• Data supplied
>>>

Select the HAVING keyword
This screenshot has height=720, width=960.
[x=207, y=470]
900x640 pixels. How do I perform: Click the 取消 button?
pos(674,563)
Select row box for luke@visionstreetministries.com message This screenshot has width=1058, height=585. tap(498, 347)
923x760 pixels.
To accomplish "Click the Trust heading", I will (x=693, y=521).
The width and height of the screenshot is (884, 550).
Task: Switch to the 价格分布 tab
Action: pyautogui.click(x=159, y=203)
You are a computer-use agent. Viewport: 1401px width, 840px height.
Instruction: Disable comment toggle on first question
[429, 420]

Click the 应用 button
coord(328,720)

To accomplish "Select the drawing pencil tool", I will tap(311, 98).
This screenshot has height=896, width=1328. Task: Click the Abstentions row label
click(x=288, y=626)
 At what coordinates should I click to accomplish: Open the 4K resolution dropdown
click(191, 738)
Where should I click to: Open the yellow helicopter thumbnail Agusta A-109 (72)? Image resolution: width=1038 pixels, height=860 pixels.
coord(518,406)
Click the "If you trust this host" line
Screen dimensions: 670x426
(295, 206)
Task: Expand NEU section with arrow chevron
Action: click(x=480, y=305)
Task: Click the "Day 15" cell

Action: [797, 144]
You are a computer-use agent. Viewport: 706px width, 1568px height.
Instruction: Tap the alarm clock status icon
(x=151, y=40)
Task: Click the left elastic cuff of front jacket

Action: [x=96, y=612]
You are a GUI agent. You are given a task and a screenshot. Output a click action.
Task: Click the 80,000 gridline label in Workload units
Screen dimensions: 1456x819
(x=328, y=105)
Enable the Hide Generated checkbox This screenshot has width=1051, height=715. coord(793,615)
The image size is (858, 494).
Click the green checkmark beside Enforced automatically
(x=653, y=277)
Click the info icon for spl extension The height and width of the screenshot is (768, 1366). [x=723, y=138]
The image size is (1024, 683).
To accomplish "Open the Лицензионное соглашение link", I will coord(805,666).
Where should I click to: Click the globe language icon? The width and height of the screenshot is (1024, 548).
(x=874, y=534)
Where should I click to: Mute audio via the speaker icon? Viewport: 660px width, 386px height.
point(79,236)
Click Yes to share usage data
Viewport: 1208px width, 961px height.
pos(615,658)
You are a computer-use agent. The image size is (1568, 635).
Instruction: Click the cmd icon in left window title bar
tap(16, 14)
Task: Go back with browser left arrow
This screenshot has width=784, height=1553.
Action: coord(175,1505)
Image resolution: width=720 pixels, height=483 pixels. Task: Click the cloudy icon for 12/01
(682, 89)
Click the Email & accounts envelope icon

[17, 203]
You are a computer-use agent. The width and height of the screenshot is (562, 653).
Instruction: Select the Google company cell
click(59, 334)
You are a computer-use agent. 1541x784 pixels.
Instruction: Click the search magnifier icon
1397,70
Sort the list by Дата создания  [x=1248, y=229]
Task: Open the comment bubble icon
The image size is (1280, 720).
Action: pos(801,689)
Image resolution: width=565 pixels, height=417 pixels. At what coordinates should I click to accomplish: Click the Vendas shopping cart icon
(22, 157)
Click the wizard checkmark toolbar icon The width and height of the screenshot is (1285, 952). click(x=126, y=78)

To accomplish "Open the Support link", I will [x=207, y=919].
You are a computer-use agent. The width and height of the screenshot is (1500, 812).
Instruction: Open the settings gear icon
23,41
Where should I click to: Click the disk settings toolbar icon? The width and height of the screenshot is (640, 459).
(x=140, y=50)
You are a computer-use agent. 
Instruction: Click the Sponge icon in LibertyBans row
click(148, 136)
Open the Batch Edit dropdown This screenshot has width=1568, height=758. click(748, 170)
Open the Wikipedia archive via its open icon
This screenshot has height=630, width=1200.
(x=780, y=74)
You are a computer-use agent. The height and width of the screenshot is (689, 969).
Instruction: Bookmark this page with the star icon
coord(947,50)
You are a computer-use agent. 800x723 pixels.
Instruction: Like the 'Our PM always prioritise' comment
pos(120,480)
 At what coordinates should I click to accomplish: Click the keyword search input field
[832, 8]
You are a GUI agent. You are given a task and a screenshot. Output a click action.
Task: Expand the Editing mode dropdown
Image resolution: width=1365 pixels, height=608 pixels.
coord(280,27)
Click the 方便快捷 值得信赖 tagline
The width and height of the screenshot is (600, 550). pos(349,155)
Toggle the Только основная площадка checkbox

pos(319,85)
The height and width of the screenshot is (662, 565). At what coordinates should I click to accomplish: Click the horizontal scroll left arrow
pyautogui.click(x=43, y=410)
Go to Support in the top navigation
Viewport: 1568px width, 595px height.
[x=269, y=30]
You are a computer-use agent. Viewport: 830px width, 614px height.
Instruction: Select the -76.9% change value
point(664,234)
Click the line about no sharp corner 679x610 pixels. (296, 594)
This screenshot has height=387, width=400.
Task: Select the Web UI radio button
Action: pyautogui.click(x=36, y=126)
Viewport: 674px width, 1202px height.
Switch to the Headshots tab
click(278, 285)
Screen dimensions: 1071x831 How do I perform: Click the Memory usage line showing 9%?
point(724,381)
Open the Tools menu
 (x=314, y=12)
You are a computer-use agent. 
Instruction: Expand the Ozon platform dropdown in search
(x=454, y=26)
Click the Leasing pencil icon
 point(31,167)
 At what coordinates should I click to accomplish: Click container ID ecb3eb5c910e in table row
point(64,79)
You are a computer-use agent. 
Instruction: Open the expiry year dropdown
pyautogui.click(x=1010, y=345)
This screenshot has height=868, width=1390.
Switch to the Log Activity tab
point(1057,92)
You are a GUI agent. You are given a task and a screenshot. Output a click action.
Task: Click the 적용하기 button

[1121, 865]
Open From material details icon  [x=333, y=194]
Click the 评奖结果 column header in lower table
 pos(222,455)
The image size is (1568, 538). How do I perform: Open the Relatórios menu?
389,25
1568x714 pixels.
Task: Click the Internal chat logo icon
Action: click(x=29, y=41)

<<<

• What needs to be done
In the listing above, find the line with "At what coordinates should I click to accomplish: Open" and the line with "You are a computer-use agent. 1541x784", then print exactly those two lines and every line between them, and nothing more.

• Solution to this problem
 At what coordinates should I click to accomplish: Open the 4K resolution dropdown
click(191, 738)
Where should I click to: Open the yellow helicopter thumbnail Agusta A-109 (72)? Image resolution: width=1038 pixels, height=860 pixels.
coord(518,406)
Click the "If you trust this host" line
Screen dimensions: 670x426
(295, 206)
Task: Expand NEU section with arrow chevron
Action: click(x=480, y=305)
Task: Click the "Day 15" cell

Action: [797, 144]
You are a computer-use agent. Viewport: 706px width, 1568px height.
Instruction: Tap the alarm clock status icon
(x=151, y=40)
Task: Click the left elastic cuff of front jacket

Action: [x=96, y=612]
You are a GUI agent. You are given a task and a screenshot. Output a click action.
Task: Click the 80,000 gridline label in Workload units
Screen dimensions: 1456x819
(x=328, y=105)
Enable the Hide Generated checkbox This screenshot has width=1051, height=715. coord(793,615)
The image size is (858, 494).
Click the green checkmark beside Enforced automatically
(x=653, y=277)
Click the info icon for spl extension The height and width of the screenshot is (768, 1366). [x=723, y=138]
The image size is (1024, 683).
To accomplish "Open the Лицензионное соглашение link", I will coord(805,666).
Where should I click to: Click the globe language icon? The width and height of the screenshot is (1024, 548).
(x=874, y=534)
Where should I click to: Mute audio via the speaker icon? Viewport: 660px width, 386px height.
point(79,236)
Click Yes to share usage data
Viewport: 1208px width, 961px height.
pos(615,658)
You are a computer-use agent. The image size is (1568, 635).
Instruction: Click the cmd icon in left window title bar
tap(16, 14)
Task: Go back with browser left arrow
This screenshot has width=784, height=1553.
Action: coord(175,1505)
Image resolution: width=720 pixels, height=483 pixels. Task: Click the cloudy icon for 12/01
(682, 89)
Click the Email & accounts envelope icon

[17, 203]
You are a computer-use agent. The width and height of the screenshot is (562, 653).
Instruction: Select the Google company cell
click(59, 334)
You are a computer-use agent. 1541x784 pixels.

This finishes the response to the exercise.